IMAGES & IDEAS




As a young boy growing up in Glasgow several images and ideas of the city burned themselves indelibly into the back of my brain. One of these was the image of the small conifer plantation (the forest at the end of the world) which could be seen as a tuft of trees from atop the railway bridge at Scotstounhill (looking north up Lincoln Avenue through Knightswood and beyond). I had always been curious to actually find it, be in it, and not just see it from afar. It was only some thirty years later that I finally got round to doing so, when I started roaming the Kilpatricks and Campsies. The 'forest' is called Carneddens Wood and is located on the far eastern edge of the Kilpatrick Hills on Douglas Muir (in the left of the picture here).




Having grown up on the fringes of Knightswood (the old stomping ground of the Knights Templar who used to hunt here when it was all forest), I was privy for some three decades to the passage of the 44 bus whose northern terminus lay in High Knightswood. Yet, living as I did on the fringes of Kightswood it was the southern terminus whose name I had been brainwashed with, for this was the bus I would take to go into the city, the 44 to Eaglesham via Langside. I yearned to place this terminus, to see this mythical land with a name which had already conjured up the image of skyclad eagles cavorting with large hocks of ham.
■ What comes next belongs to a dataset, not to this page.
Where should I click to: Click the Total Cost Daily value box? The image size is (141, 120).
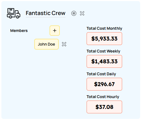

This hill pictured here is one of several aside the 44 terminus. It is called Dunwan and sits quietly above a small loch at the back of the placid village of Eaglesham. From its brow, looking north, one can see the whole of the city in the distance, and, if you managed to remember your binoculars, you can easily see Knightswood, its hills and towers. Looking in the opposite direction you can see out into the Atlantic. And, if you're really lucky you may even see an eagle or two.